TL;DR: Ranking items like resumes, companies, or project ideas semantically using LLMs is powerful but tricky. Simple Pointwise “scoring” is often unreliable due to calibration issues and lack of context. Comparative methods (Pairwise, Listwise, Setwise, Tournament) are better. Tournament ranking, especially with ensembling, offers the best scalability and robustness for high-stakes decisions, despite higher implementation complexity. Choose the method based on your needs for accuracy, scale, and tolerance for noise.

I’m working on Paper To Project that aims to identify useful/relevant projects from the latest scientific papers, and after generating many project ideas there’s a need to rank them. Talking to people more about it I noticed a bigger need for a semantic ranking:

  • When I was leading a team of ML engineers, I had to read and triage hundreds of (very good!) resumes to prioritize ones we have to talk to first
  • When I was searching for a new project, I had to rank hundreds of companies based on culture, growth opportunities and alignment to my goals
  • Business development teams have to rank government tenders based on feasibility, profitability, and strategic alignment
  • Ranking search results, product recommendations, internal documents – the list goes on, there is a claim that many hard problems can be reduced to ranking like vulnerability search.

Naturally, many turn to AI, specifically Large Language Models (LLMs), hoping to save some time. But simply asking an LLM to “score” resumes often leads to a ranked list that feels… off. Why? Because the way you ask the LLM to perform the ranking is important. People often get dissapointed with first results, and drop LLMs as a solution, but the problem is not the LLM, it’s the way we ask it to do the ranking. After some improvements LLMs show their usefullness.

The best part is you can keep teaching them to rank better. After an initial ranking you can look at first candidates, adjust your ranking criteria, include more candidates and rerank again. For example, you can say “this company is great but doesn’t pay enough based on levels.fyi”, “this company pays well buy I don’t want to work in this industry”, etc. Want to try this ranking tool? Work in progress, but you can subscribe for updates :)

Let’s look into each ranking method and how we can improve it. I will use the example of screening resumes, but the same principles apply to other ranking tasks like selecting companies, tenders, or even project ideas.

Method 1: Pointwise Ranking (“The Isolated Scorecard”)

This is the most intuitive method and often the first one implemented. It treats every item (resume, company, tender) in complete isolation.

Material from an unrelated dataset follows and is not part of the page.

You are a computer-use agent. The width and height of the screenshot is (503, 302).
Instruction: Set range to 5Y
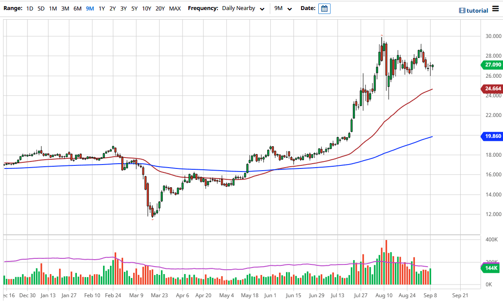(x=134, y=8)
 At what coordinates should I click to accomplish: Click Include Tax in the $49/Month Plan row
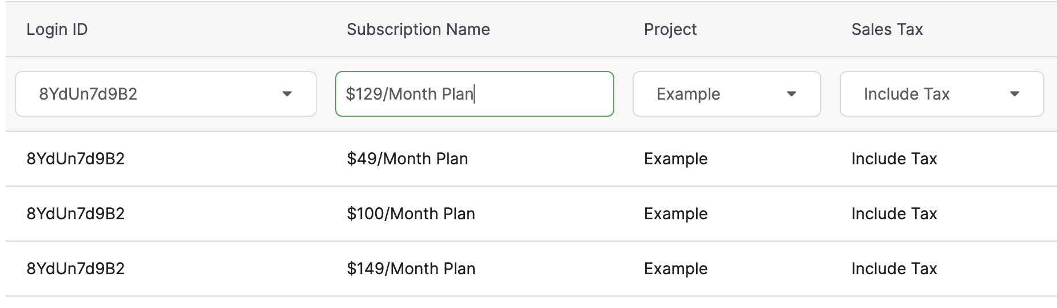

  1. The Mechanics: You feed the LLM one item at a time along with your criteria (e.g., the Job Description). You ask the LLM to assign numerical scores to that single item based on how well it meets each criterion.
  2. Resume Screening Example:
    • Input: JD + Resume of Candidate ‘Alex’.
    • Prompt: “Score Alex (1-10) on Python, K8s, AWS, YoE, Leadership…”
    • Output: A set of scores like {Python: 9, K8s: 5, AWS: 8, YoE: 8, Leadership: 4}, consistency using structured output
  3. Ranking Logic: Repeat for all candidates. Calculate an aggregate score for each candidate (simple average, weighted average). Rank candidates based on this final number.
  4. Insertion of a new element is simple, just create a score for it.

Pointwise: Pros

  • Simplicity: Very easy to understand and implement.
  • Parallelism: Each item is scored independently, making it highly parallelizable. Compute time scales well with more processing units.
  • Low Latency Per Item: Getting the score for a single item is fast.

Pointwise: Cons

  • Calibration Chaos: LLMs lack a stable internal “ruler.” A score of ‘7’ for Alex’s Python skills is assigned based only on Alex’s resume text. It’s not calibrated against any other candidate or any objective standard. Bob might also get a ‘7’, but their actual proficiency could be vastly different. Scores can fluctuate wildly based on phrasing, resume length, or even minor changes in the LLM’s state. You cannot reliably compare a ‘7’ for Alex with a ‘7’ for Bob.
  • No Relative Context: The model never sees two candidates side-by-side. Ranking relies entirely on aggregating potentially meaningless absolute scores. Important relative differences are completely ignored.
  • Information Flattening: Averaging scores masks critical trade-offs. Your dream candidate might be a 10/10 on the one skill you absolutely need (K8s) but 5/10 on others, resulting in an average score of, say, 7. Another candidate might be a flat 7/10 across the board. The average score makes them look identical, potentially burying your specialist.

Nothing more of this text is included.